Fragen

Redaktion MietKlar · Geprüft am 14. Mai 2026

Welche Belege darf ich zur Abrechnung verlangen?

Kurzantwort

Mieter haben das gesetzliche Recht, sämtliche Belege einzusehen, die der Nebenkostenabrechnung zugrunde liegen: Rechnungen von Dienstleistern, Verträge, Gebührenbescheide der Gemeinde, Abrechnungen der Versorgungsunternehmen und Wartungsprotokolle. Der Vermieter muss die Einsicht innerhalb der zwölfmonatigen Einwendungsfrist ermöglichen und darf sie nicht verweigern.

Erklärung

Das Belegeinsichtsrecht ist durch Rechtsprechung des BGH gefestigt. Der Vermieter muss alle Unterlagen vorlegen, die zur Überprüfung der Abrechnung erforderlich sind – nicht nur eine Zusammenfassung, sondern die Originalbelege. Das umfasst: Handwerkerrechnungen (z. B. Hausmeister, Gartenpflege, Wartung), Bescheide der Gemeinde (Grundsteuer, Müll, Wasser/Abwasser), Verträge mit Versorgungsunternehmen (Strom, Gas, Fernwärme), Versicherungspolicen und Abrechnungen der Hausverwaltung bei Eigentumswohnungen. Ob die Einsicht vor Ort oder per Kopie erfolgt, hängt von der Entfernung ab – bei unzumutbarer Distanz haben Mieter Anspruch auf Zusendung auf Vermieterkosten.

Was Mieter tun können

  • Belegeinsicht schriftlich anfordern, mit konkreter Benennung der gewünschten Unterlagen (z. B. „alle Rechnungen zu Position Hausmeister“).
  • Termin zeitnah vereinbaren. Smartphone zum Fotografieren mitnehmen – das ist kostenlos und dokumentiert die Belege für spätere Prüfung.
  • Einwendungsfrist im Blick behalten: Die zwölf Monate nach Zugang der Abrechnung gelten auch für die Belegeinsicht.
  • Verweigert der Vermieter die Einsicht: Schriftlich mit Frist nachhaken.
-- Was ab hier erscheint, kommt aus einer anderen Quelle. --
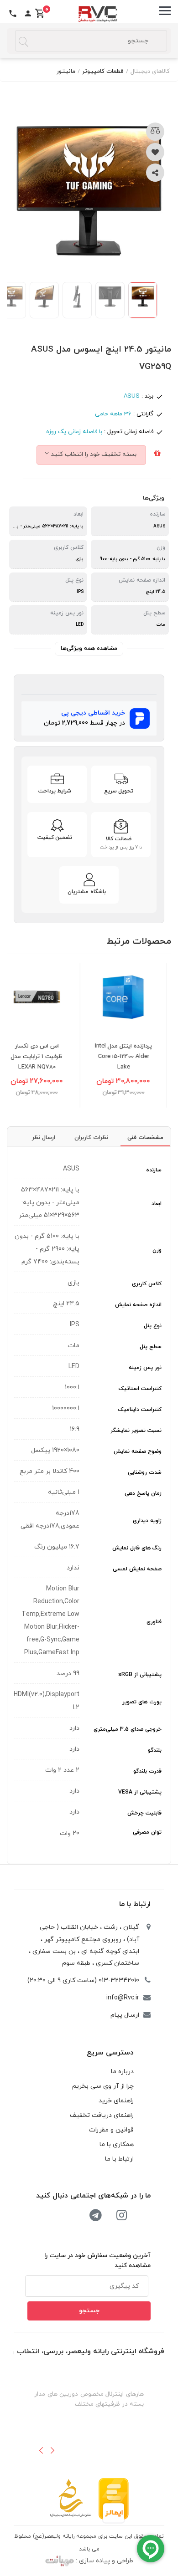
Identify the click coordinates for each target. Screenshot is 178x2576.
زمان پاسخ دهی (143, 1493)
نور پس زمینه (145, 1367)
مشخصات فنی (145, 1138)
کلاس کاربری (147, 1284)
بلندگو (155, 1750)
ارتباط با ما (135, 1904)
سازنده (154, 1170)
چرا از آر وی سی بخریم (103, 2086)
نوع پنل (153, 1325)
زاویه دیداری (147, 1520)
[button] (41, 2450)
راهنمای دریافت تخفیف (102, 2115)
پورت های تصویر (142, 1702)
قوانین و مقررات (111, 2130)
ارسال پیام (124, 2015)
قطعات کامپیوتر (103, 71)
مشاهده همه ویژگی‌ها (89, 648)
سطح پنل (151, 1346)
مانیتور (66, 71)
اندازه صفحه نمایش (138, 1304)
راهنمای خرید (116, 2100)
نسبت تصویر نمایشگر (136, 1430)
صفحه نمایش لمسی (137, 1569)
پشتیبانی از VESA (140, 1792)
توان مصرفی (147, 1832)
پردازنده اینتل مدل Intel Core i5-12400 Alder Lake (137, 1056)
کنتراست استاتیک (140, 1388)
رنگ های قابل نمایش (137, 1548)
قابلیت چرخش (144, 1813)
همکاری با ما (116, 2144)
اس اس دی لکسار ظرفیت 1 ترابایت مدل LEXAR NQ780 (50, 1056)
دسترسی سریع (110, 2053)
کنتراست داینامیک (140, 1409)
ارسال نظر (43, 1138)
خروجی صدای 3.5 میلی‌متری (128, 1729)
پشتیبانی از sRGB (140, 1674)
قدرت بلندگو (147, 1771)
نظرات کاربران (91, 1138)
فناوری (154, 1621)
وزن (157, 1250)
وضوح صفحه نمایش (138, 1451)
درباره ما (122, 2071)
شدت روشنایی (145, 1472)
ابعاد (157, 1203)
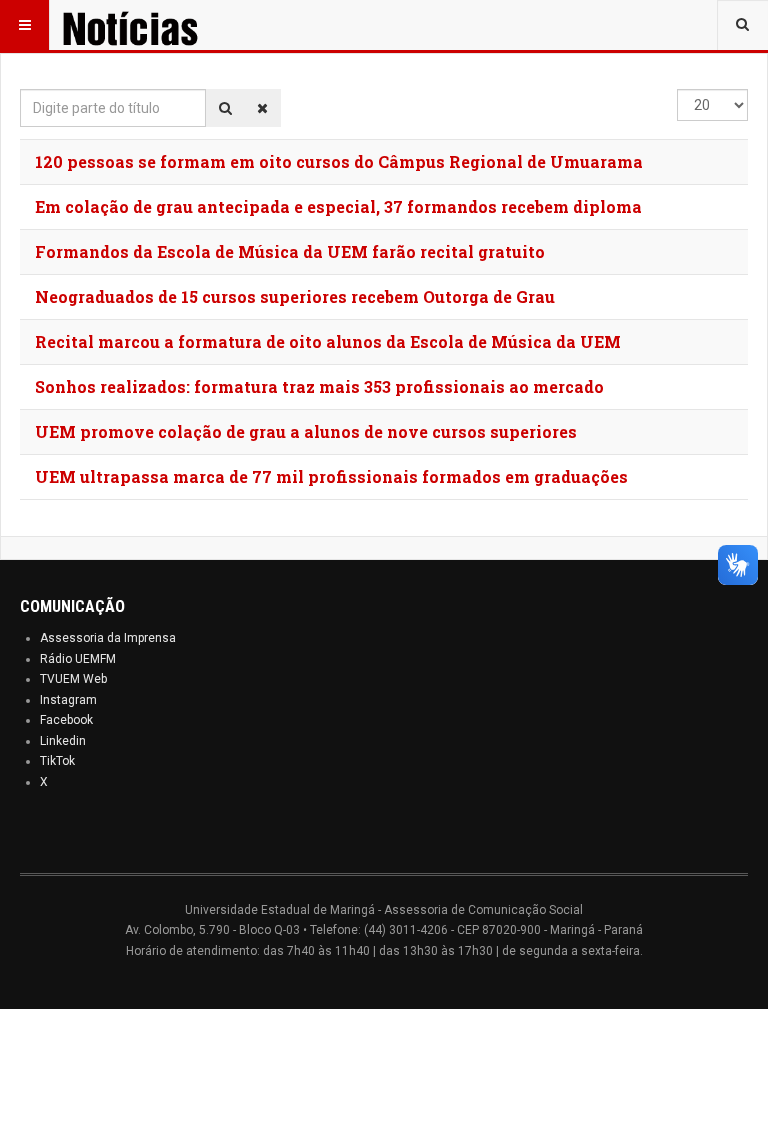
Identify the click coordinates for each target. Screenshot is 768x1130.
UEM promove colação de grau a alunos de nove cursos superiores (306, 431)
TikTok (57, 761)
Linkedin (63, 741)
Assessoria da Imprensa (108, 638)
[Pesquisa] (225, 108)
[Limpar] (262, 108)
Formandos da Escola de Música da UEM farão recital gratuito (290, 251)
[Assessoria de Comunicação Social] (158, 25)
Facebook (66, 720)
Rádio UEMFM (78, 659)
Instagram (68, 700)
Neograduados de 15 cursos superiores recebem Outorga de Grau (295, 296)
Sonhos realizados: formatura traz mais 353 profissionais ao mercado (319, 386)
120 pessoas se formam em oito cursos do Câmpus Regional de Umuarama (339, 161)
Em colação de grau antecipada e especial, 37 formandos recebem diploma (338, 206)
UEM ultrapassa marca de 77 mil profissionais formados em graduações (331, 476)
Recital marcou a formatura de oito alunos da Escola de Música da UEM (328, 341)
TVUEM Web (73, 679)
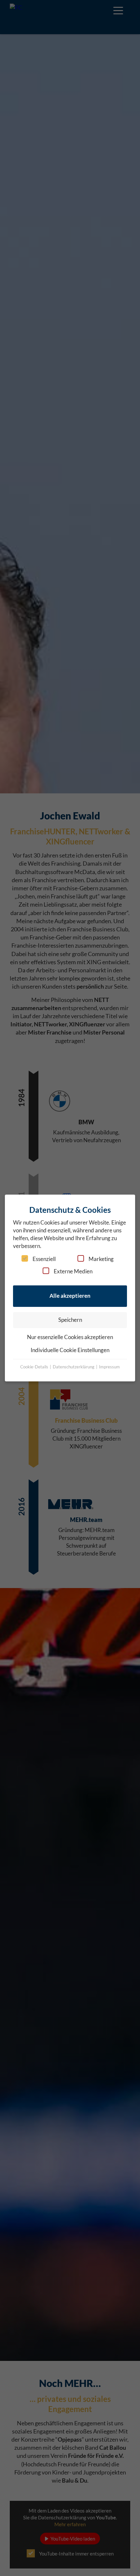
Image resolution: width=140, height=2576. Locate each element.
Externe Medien (73, 1271)
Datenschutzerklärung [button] (74, 1366)
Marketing (101, 1258)
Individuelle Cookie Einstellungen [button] (70, 1350)
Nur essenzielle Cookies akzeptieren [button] (70, 1337)
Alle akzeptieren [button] (70, 1295)
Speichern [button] (70, 1319)
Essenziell (44, 1258)
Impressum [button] (109, 1366)
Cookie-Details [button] (34, 1366)
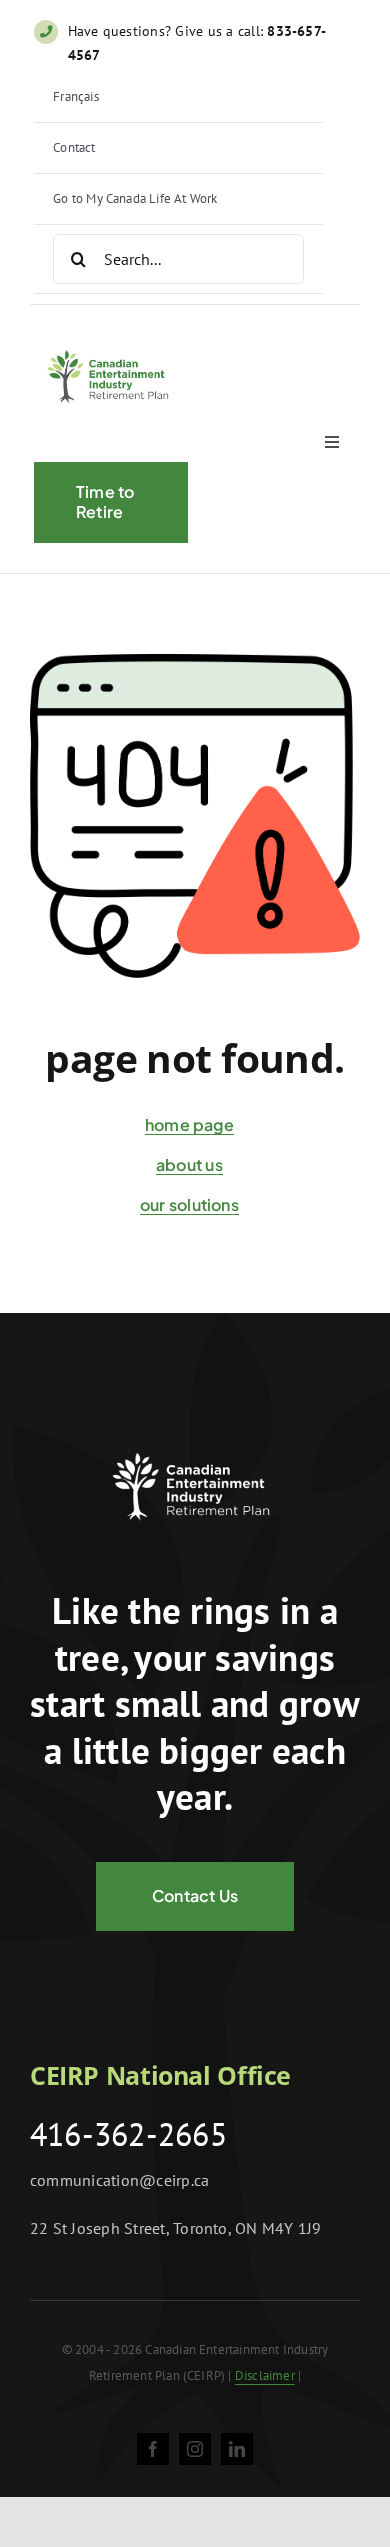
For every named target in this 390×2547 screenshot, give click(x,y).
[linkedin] (237, 2449)
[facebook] (153, 2449)
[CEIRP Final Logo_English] (111, 343)
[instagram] (195, 2449)
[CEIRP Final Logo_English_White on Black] (195, 1441)
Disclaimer (265, 2375)
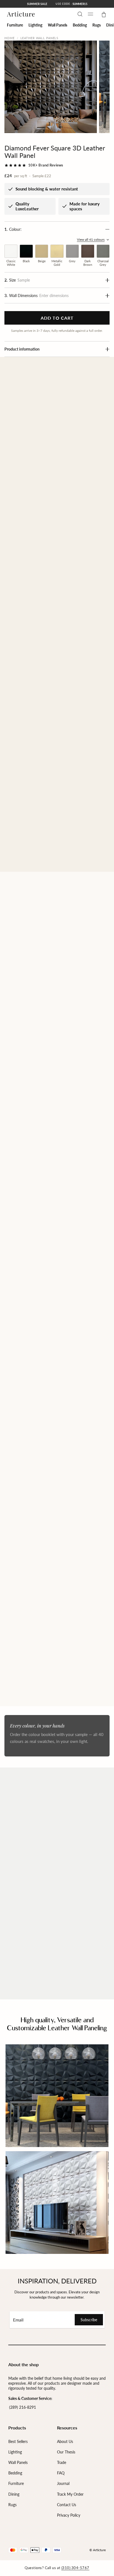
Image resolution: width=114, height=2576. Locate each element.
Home (9, 38)
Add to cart (57, 317)
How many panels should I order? (42, 1884)
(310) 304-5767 (75, 2568)
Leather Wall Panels (39, 38)
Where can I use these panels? (39, 1927)
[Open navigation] (90, 14)
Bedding (15, 2473)
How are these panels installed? (40, 1819)
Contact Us (66, 2504)
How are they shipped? (31, 1949)
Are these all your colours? (35, 1905)
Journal (63, 2483)
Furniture (16, 2483)
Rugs (12, 2504)
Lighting (15, 2452)
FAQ (60, 2473)
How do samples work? (31, 1862)
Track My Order (70, 2494)
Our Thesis (66, 2452)
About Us (65, 2441)
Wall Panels (18, 2462)
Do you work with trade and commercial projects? (49, 1974)
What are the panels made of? (38, 1840)
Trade (61, 2462)
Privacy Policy (68, 2515)
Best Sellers (18, 2441)
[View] (57, 1046)
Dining (13, 2494)
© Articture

Die Verweigerung kann die Frist für die Belegeinsicht hemmen und ein eigenständiger Einwendungsgrund sein.

Fazit

Wer seine Abrechnung ernsthaft prüfen will, braucht Zugang zu den Originaldokumenten – und genau diesen Zugang kann der Vermieter nicht verweigern.

Dieser Artikel dient der allgemeinen Information und ersetzt keine rechtliche Beratung. Bei konkreten Streitfällen wenden Sie sich bitte an einen Mieterverein oder einen Fachanwalt für Mietrecht.